▶ Cuplikan Data
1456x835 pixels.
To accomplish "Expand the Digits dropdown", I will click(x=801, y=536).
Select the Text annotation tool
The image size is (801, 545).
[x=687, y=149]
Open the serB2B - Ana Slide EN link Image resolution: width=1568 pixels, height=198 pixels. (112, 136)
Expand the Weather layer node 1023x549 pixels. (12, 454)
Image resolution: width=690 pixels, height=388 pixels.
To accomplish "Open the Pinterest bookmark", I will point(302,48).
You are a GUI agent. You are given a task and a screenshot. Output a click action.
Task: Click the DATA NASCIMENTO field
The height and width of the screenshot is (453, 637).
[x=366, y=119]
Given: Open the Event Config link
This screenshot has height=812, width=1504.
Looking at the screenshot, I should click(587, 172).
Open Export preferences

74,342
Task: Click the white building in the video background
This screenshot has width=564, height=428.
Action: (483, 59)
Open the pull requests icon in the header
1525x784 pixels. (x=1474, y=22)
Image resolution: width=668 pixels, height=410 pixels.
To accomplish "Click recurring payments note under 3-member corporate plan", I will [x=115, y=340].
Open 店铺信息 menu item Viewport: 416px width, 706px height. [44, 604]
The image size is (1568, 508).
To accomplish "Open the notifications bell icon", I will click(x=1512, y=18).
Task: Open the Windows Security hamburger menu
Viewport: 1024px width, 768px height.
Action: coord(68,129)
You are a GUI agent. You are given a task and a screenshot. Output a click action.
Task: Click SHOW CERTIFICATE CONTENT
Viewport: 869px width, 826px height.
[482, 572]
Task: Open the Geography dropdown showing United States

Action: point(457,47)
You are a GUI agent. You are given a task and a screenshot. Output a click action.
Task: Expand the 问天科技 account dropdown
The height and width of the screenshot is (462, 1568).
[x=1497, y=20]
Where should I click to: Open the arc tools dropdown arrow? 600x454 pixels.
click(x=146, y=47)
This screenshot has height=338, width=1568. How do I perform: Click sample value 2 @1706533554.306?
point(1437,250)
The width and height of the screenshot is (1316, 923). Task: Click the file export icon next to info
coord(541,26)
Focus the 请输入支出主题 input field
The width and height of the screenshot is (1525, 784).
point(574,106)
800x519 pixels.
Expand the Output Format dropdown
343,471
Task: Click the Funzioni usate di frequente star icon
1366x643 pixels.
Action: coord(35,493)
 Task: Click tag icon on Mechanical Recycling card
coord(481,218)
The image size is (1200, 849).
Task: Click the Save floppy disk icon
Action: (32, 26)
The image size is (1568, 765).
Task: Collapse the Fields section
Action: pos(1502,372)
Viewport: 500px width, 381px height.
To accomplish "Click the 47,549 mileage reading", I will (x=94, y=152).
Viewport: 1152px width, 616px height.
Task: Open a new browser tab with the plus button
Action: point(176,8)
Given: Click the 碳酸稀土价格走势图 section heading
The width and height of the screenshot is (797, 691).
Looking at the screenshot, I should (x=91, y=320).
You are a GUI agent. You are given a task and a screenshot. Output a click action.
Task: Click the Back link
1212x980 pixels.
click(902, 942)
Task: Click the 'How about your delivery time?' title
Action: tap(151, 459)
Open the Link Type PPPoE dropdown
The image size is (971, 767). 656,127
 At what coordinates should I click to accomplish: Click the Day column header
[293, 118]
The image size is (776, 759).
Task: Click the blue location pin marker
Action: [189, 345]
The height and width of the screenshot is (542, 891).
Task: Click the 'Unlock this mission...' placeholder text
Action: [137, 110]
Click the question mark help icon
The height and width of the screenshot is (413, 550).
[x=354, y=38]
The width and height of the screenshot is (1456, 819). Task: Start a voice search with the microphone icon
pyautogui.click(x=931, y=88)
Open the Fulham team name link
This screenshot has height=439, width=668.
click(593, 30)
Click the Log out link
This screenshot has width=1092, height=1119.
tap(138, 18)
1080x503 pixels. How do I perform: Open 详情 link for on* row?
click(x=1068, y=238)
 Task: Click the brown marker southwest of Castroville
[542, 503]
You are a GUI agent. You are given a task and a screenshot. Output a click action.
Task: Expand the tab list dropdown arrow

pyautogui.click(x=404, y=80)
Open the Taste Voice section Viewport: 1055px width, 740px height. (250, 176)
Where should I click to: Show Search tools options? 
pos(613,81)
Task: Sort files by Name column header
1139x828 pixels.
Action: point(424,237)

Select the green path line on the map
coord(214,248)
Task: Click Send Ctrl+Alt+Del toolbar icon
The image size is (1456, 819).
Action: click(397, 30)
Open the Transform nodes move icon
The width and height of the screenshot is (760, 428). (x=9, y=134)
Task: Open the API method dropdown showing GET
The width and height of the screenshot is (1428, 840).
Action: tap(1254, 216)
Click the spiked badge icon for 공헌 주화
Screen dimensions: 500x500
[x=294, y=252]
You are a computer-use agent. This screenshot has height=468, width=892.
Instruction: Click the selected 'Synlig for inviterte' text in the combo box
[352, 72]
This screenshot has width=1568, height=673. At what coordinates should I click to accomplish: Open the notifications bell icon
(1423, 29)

▶ Tujuan
Tulis ulang seluruh baris di atas tanpa mengubah satu huruf pun.

▶ Jawaban Latihan
1456x835 pixels.
To accomplish "Expand the Digits dropdown", I will click(x=801, y=536).
Select the Text annotation tool
The image size is (801, 545).
[x=687, y=149]
Open the serB2B - Ana Slide EN link Image resolution: width=1568 pixels, height=198 pixels. (112, 136)
Expand the Weather layer node 1023x549 pixels. (12, 454)
Image resolution: width=690 pixels, height=388 pixels.
To accomplish "Open the Pinterest bookmark", I will point(302,48).
You are a GUI agent. You are given a task and a screenshot. Output a click action.
Task: Click the DATA NASCIMENTO field
The height and width of the screenshot is (453, 637).
[x=366, y=119]
Given: Open the Event Config link
This screenshot has height=812, width=1504.
Looking at the screenshot, I should click(587, 172).
Open Export preferences

74,342
Task: Click the white building in the video background
This screenshot has width=564, height=428.
Action: (483, 59)
Open the pull requests icon in the header
1525x784 pixels. (x=1474, y=22)
Image resolution: width=668 pixels, height=410 pixels.
To accomplish "Click recurring payments note under 3-member corporate plan", I will [x=115, y=340].
Open 店铺信息 menu item Viewport: 416px width, 706px height. [44, 604]
The image size is (1568, 508).
To accomplish "Open the notifications bell icon", I will click(x=1512, y=18).
Task: Open the Windows Security hamburger menu
Viewport: 1024px width, 768px height.
Action: coord(68,129)
You are a GUI agent. You are given a task and a screenshot. Output a click action.
Task: Click SHOW CERTIFICATE CONTENT
Viewport: 869px width, 826px height.
[482, 572]
Task: Open the Geography dropdown showing United States

Action: point(457,47)
You are a GUI agent. You are given a task and a screenshot. Output a click action.
Task: Expand the 问天科技 account dropdown
The height and width of the screenshot is (462, 1568).
[x=1497, y=20]
Where should I click to: Open the arc tools dropdown arrow? 600x454 pixels.
click(x=146, y=47)
This screenshot has height=338, width=1568. How do I perform: Click sample value 2 @1706533554.306?
point(1437,250)
The width and height of the screenshot is (1316, 923). Task: Click the file export icon next to info
coord(541,26)
Focus the 请输入支出主题 input field
The width and height of the screenshot is (1525, 784).
point(574,106)
800x519 pixels.
Expand the Output Format dropdown
343,471
Task: Click the Funzioni usate di frequente star icon
1366x643 pixels.
Action: coord(35,493)
 Task: Click tag icon on Mechanical Recycling card
coord(481,218)
The image size is (1200, 849).
Task: Click the Save floppy disk icon
Action: (32, 26)
The image size is (1568, 765).
Task: Collapse the Fields section
Action: pos(1502,372)
Viewport: 500px width, 381px height.
To accomplish "Click the 47,549 mileage reading", I will (x=94, y=152).
Viewport: 1152px width, 616px height.
Task: Open a new browser tab with the plus button
Action: point(176,8)
Given: Click the 碳酸稀土价格走势图 section heading
The width and height of the screenshot is (797, 691).
Looking at the screenshot, I should (x=91, y=320).
You are a GUI agent. You are given a task and a screenshot. Output a click action.
Task: Click the Back link
1212x980 pixels.
click(902, 942)
Task: Click the 'How about your delivery time?' title
Action: tap(151, 459)
Open the Link Type PPPoE dropdown
The image size is (971, 767). 656,127
 At what coordinates should I click to accomplish: Click the Day column header
[293, 118]
The image size is (776, 759).
Task: Click the blue location pin marker
Action: [189, 345]
The height and width of the screenshot is (542, 891).
Task: Click the 'Unlock this mission...' placeholder text
Action: [137, 110]
Click the question mark help icon
The height and width of the screenshot is (413, 550).
[x=354, y=38]
The width and height of the screenshot is (1456, 819). Task: Start a voice search with the microphone icon
pyautogui.click(x=931, y=88)
Open the Fulham team name link
This screenshot has height=439, width=668.
click(593, 30)
Click the Log out link
This screenshot has width=1092, height=1119.
tap(138, 18)
1080x503 pixels. How do I perform: Open 详情 link for on* row?
click(x=1068, y=238)
 Task: Click the brown marker southwest of Castroville
[542, 503]
You are a GUI agent. You are given a task and a screenshot. Output a click action.
Task: Expand the tab list dropdown arrow

pyautogui.click(x=404, y=80)
Open the Taste Voice section Viewport: 1055px width, 740px height. (250, 176)
Where should I click to: Show Search tools options? 
pos(613,81)
Task: Sort files by Name column header
1139x828 pixels.
Action: point(424,237)

Select the green path line on the map
coord(214,248)
Task: Click Send Ctrl+Alt+Del toolbar icon
The image size is (1456, 819).
Action: click(397, 30)
Open the Transform nodes move icon
The width and height of the screenshot is (760, 428). (x=9, y=134)
Task: Open the API method dropdown showing GET
The width and height of the screenshot is (1428, 840).
Action: tap(1254, 216)
Click the spiked badge icon for 공헌 주화
Screen dimensions: 500x500
[x=294, y=252]
You are a computer-use agent. This screenshot has height=468, width=892.
Instruction: Click the selected 'Synlig for inviterte' text in the combo box
[352, 72]
This screenshot has width=1568, height=673. At what coordinates should I click to accomplish: Open the notifications bell icon
(1423, 29)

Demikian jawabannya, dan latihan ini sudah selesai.